-- BEGIN Excerpt to read --

3. Safely Generating HTML: format_html()



One of the most powerful and important functions.

There may be times you need to dynamically generate HTML in Python code (e.g., in views.py or models.py). For example, a model's method may want to return a link formatted a certain way in the admin page.

If you assemble strings using Python’s f-string or + operator, you can be very susceptible to XSS attacks.

format_html(format_string, *args, **kwargs) automatically escapes all arguments (excluding format_string itself) before inserting them into the string. And the final result is marked as “this HTML is safe” (mark_safe), so it renders without escaping in the template.

Example: (Creating an edit link in a model method for the admin page)

from django.db import models
from django.utils.html import format_html
from django.utils.text import slugify

class Post(models.Model):
    title = models.CharField(max_length=100)

    def get_edit_link(self):
        # [Bad Example] f-string: if self.title contains <script> it will cause XSS
        # return f'<a href="/admin/blog/post/{self.id}/change/">{self.title}</a>'

        # [Good Example] using format_html
        # self.id and self.title will be escaped automatically.
        url = f"/admin/blog/post/{self.id}/change/"
        return format_html(
            '<a href="{}">{} (edit)</a>',
            url,
            self.title  # If title is "My<script>..." it will change to "&lt;script&gt;"
        )

4. Text Formatting Helpers: linebreaks and urlize

These functions are the original functions behind the template filters (|linebreaks, |urlize) and are useful when converting plain text to HTML format.

  • linebreaks(text): Converts line break characters (\n) in plain text to HTML's <p> or <br> tags. It's useful for displaying text entered by users in a textarea while maintaining formatting.
  • urlize(text): Automatically wraps URL patterns like http://..., https://..., and www... in <a> tags within the text.

Example:

from django.utils.html import linebreaks, urlize

raw_text = """Hello.
Testing django.utils.html.

Visit site: https://www.djangoproject.com
"""

# 1. Apply line breaks
html_with_breaks = linebreaks(raw_text)

-- END Excerpt to read --

● **Problem set**:
[1] List every name imported by the import statements in the code of the excerpt on Django's HTML helpers.
[2] Reproduce the portion of the excerpt on Django's HTML helpers from "3. Safely Generating" up to and including "to XSS attacks.".
[3] Proceed with the excerpt on Django's HTML helpers, continuing after its final line.

-- BEGIN Data records --

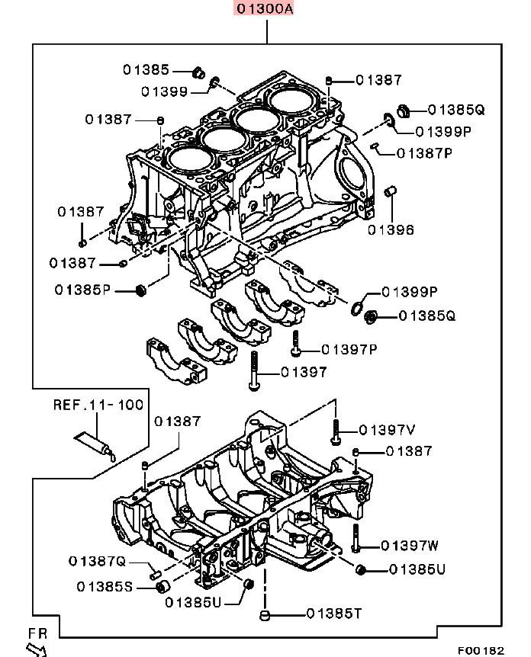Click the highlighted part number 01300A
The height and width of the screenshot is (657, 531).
(x=265, y=10)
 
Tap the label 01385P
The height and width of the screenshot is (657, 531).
(x=83, y=290)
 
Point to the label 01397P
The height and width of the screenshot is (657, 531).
(x=349, y=349)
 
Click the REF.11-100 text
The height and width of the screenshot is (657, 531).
(x=98, y=405)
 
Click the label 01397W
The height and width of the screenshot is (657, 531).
(x=410, y=545)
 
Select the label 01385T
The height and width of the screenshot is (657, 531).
(x=334, y=613)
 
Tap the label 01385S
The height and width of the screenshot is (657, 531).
(x=105, y=586)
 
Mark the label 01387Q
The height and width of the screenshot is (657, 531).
(x=97, y=562)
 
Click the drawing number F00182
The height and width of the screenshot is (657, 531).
(x=481, y=650)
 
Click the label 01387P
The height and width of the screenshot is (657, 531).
(x=425, y=152)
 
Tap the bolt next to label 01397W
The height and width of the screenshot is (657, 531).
(x=356, y=540)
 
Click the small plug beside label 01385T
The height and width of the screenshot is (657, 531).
(x=264, y=614)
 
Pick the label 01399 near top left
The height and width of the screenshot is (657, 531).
(x=164, y=91)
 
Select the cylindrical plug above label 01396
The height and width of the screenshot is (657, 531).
(x=391, y=190)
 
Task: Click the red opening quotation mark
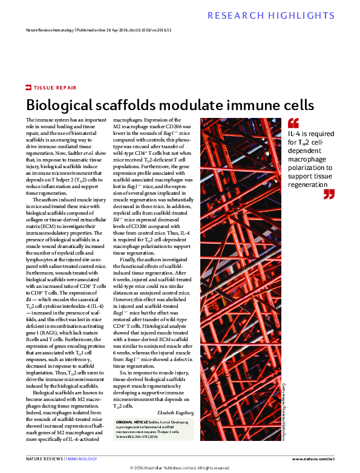(293, 123)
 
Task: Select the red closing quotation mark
(329, 194)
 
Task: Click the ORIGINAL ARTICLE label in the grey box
(129, 420)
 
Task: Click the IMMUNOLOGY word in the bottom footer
(82, 459)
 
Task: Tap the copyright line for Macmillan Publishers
(180, 468)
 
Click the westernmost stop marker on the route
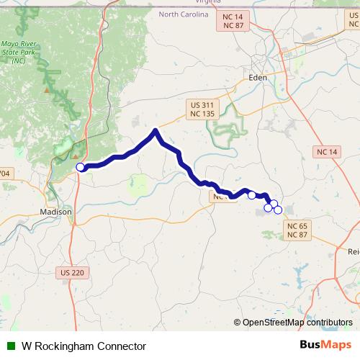pos(81,168)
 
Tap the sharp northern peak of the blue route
pos(156,130)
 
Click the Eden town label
pos(257,77)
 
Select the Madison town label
pos(55,212)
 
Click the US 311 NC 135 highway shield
pos(202,109)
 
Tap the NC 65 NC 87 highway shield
pos(297,230)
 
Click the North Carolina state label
pos(184,14)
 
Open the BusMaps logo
pos(325,346)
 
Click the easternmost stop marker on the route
pos(278,210)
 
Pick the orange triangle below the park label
pos(47,91)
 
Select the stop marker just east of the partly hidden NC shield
pos(251,195)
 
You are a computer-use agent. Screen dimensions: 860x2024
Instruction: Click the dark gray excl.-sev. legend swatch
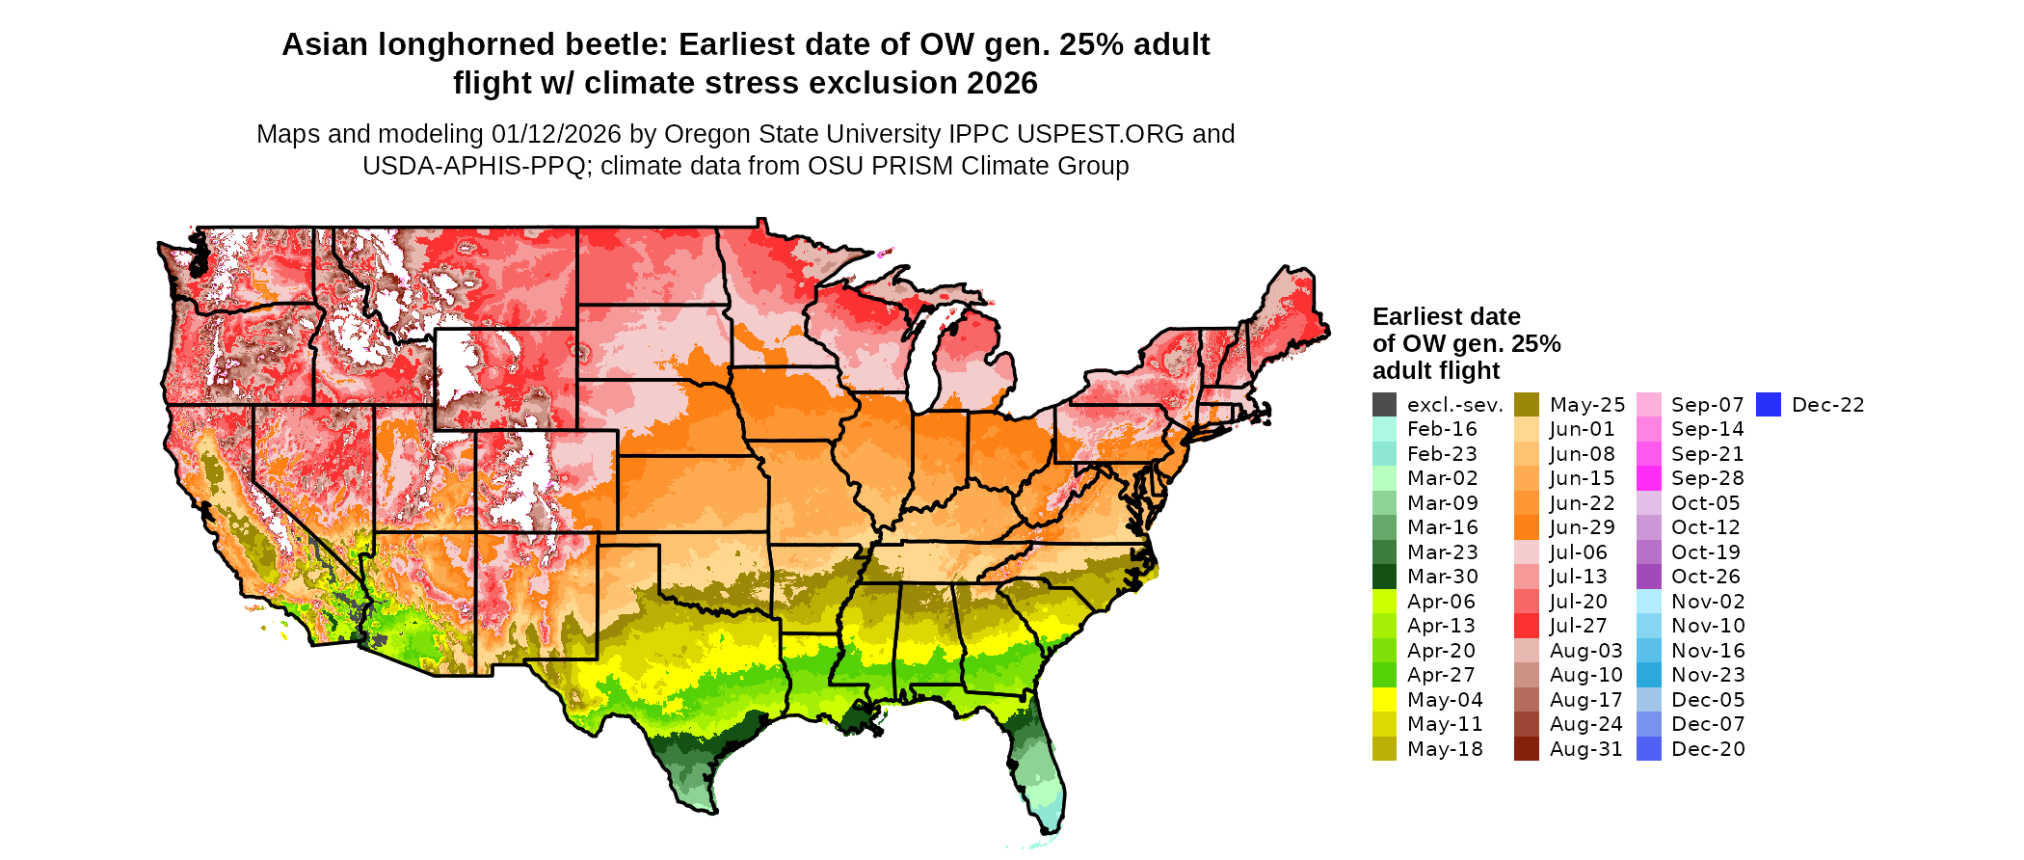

-- END Data records --

● **Responses by task**:
[1] models, format_html, slugify, linebreaks, urlize

[2]
3. Safely Generating HTML: format_html()



One of the most powerful and important functions.

There may be times you need to dynamically generate HTML in Python code (e.g., in views.py or models.py). For example, a model's method may want to return a link formatted a certain way in the admin page.

If you assemble strings using Python’s f-string or + operator, you can be very susceptible to XSS attacks.

[3]
# Output (approximately):
# <p>Hello.<br>Testing django.utils.html.</p>
# <p>Visit site: https://www.djangoproject.com</p>

# 2. Apply URL links
html_with_links = urlize(html_with_breaks)
# Output (approximately):
# ...
# <p>Visit site: <a href="https://www.djangoproject.com" rel="nofollow">https://www.djangoproject.com</a></p>

5. Safely Combining Multiple Items into HTML: format_html_join()

While format_html() formats a single item, format_html_join() is used to safely combine multiple items (like lists or tuples) into HTML.

It is used in the format: format_html_join(separator, format_string, args_list).

  • separator: HTML used to separate each item (e.g., '\n', <br>)
  • format_string: HTML format to apply to each item (e.g., <li>{}</li>)
  • args_list: A list of data to sequentially substitute into format_string

Example: (Converting a Python list into <ul> tags)

from django.utils.html import format_html_join
from django.utils.safestring import mark_safe

options = [
    ('item1', 'Item 1'),
    ('item2', '<strong>Risky Item 2</strong>'),
]

# In format_string, {} refers to the entire tuple from args_list.
# {0} refers to the first element of the tuple, and {1} refers to the second.
# 'Item 1' and '<strong>...' parts will be escaped automatically.
list_items = format_html_join(
    '\n',  # Separate each item by new lines
    '<li><input type="radio" value="{0}">{1}</li>', # Format for each item
    options  # Data list
)

# list_items will become a 'safe' HTML fragment.
final_html = format_html('<ul>\n{}\n</ul>', list_items)

# When rendering final_html in Django template with {{ final_html }}...

Output (HTML source):

<ul>
<li><input type="radio" value="item1">Item 1</li>
<li><input type="radio" value="item2">&lt;strong&gt;Risky Item 2&lt;/strong&gt;</li>
</ul>

6. Safely Passing Data as / Tag: json_script()

There are many occasions where you need to pass Python data to JavaScript variables within Django templates. In these cases, using json_script(data, element_id) is both convenient and safe.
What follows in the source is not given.